Titelverteidiger ist der FC Adler Werth, der im vergangenen Jahr überraschend dem SV Breinig im Endspiel ein Bein stellen und das Turnier für sich entscheiden konnte. Dennoch werden die Adler, die diesmal als Spielgemeinschaft Werth/Gressenich ins Rennen gehen, ganz ohne Druck in das Turnier gehen: „Das haben wir auch im letzten Jahr so gemacht”, sagt Trainer Josef Wintgens. „Die Stadtmeisterschaft soll Spaß machen, wir gehen das deshalb ganz locker an.”

Warum auch nicht, immerhin hat diese Einstellung im vergangenen Jahr zum Erfolg geführt. Dass es in diesem Jahr schwerer wird, glaubt Wintgens dennoch - nicht nur, weil man es mit dem letzten Endspielgegner schon in der Vorrunde zu tun bekommt: „Favoriten sind der SV Breinig und der VfL Vichttal. Wenn wir uns für die Zwischenrunde qualifizieren, dann bin ich zufrieden.”

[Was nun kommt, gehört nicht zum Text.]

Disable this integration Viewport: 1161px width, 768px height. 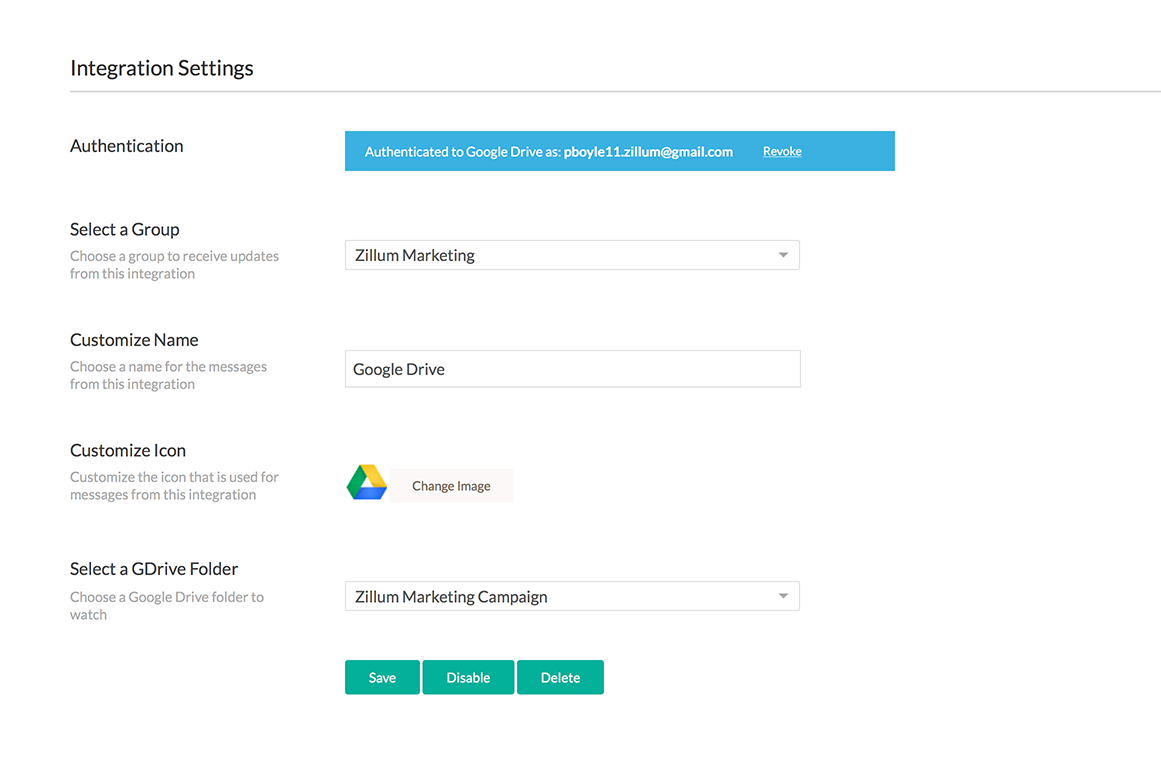click(x=468, y=677)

Und weil die Werther mit den Gressenichern zusammen auflaufen, Vicht und Zweifall zum VfL Vichttal fusioniert sind und der VfR Venwegen mangels Spielern keine Mannschaft stellen kann, gibt es in diesem Jahr einige Neuerungen, der Austragungsmodus ist modifiziert worden. Denn bei der Hallenfußball-Stadtmeisterschaft sind nur noch 14 Mannschaften am Start. Das führt dazu, dass mit zwei Vierer- und zwei Dreiergruppen eine Vorrunde ausgespielt wird, deren Teilnehmer bei einer öffentlichen Auslosung im November ermittelt wurden.

Es kommt dabei am Samstag, 10. Januar, von 15 bis 18 Uhr in Gruppe A zu folgender Zusammensetzung: Stolberger SV, ASA Atsch, Frisch-Froh Stolberg und Columbia Stolberg. Ein Ausscheiden wäre für die beiden A-Ligisten Stolberger SV und Frisch-Froh wohl eine Enttäuschung. In Gruppe B spielen GW Mausbach, Sportfreunde Dorff und SC Münsterbusch. Als Außenseiter mit Chancen auf eine Überraschung dürften sich die Dorffer in dieser Gruppe durchaus wohl fühlen.

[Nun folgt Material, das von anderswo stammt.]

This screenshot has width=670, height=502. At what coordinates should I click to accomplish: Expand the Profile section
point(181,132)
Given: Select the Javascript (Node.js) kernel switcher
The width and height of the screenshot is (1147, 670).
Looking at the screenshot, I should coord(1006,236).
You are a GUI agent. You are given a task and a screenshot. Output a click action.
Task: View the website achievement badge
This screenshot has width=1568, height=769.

Am Sonntag, 11. Januar, kommt es dann in der Zeit von 14 bis 17 Uhr in Gruppe C zum interessanten Vergleich mit den Mannschaften SV Breinig, Adler Büsbach, SG Werth/Gressenich und FC Breinigerberg. Gerade das Duell der beiden Vorjahresfinalisten hat da sicher einen besonderen Reiz. In Gruppe D ist der VfL Vichttal gegenüber dem TSV Donnerberg und BSC Schevenhütte klarer Favorit. Vichttals Trainer Christian Ionnidis hatte in dieser Zeitung bereits angekündigt, das Turnier in diesem Jahr gewinnen zu wollen.

Die beiden Ersten jeder Gruppe spielen am Samstag, 17. Januar, ab 14 Uhr in zwei Gruppen um die Teilnahme am kleinen Finale und am Endspiel. Die Siegerehrung soll im Anschluss an das Endspiel durch den Bürgermeister und Schirmherrn der Stadtmeisterschaft, Ferdi Gatzweiler, vorgenommen werden.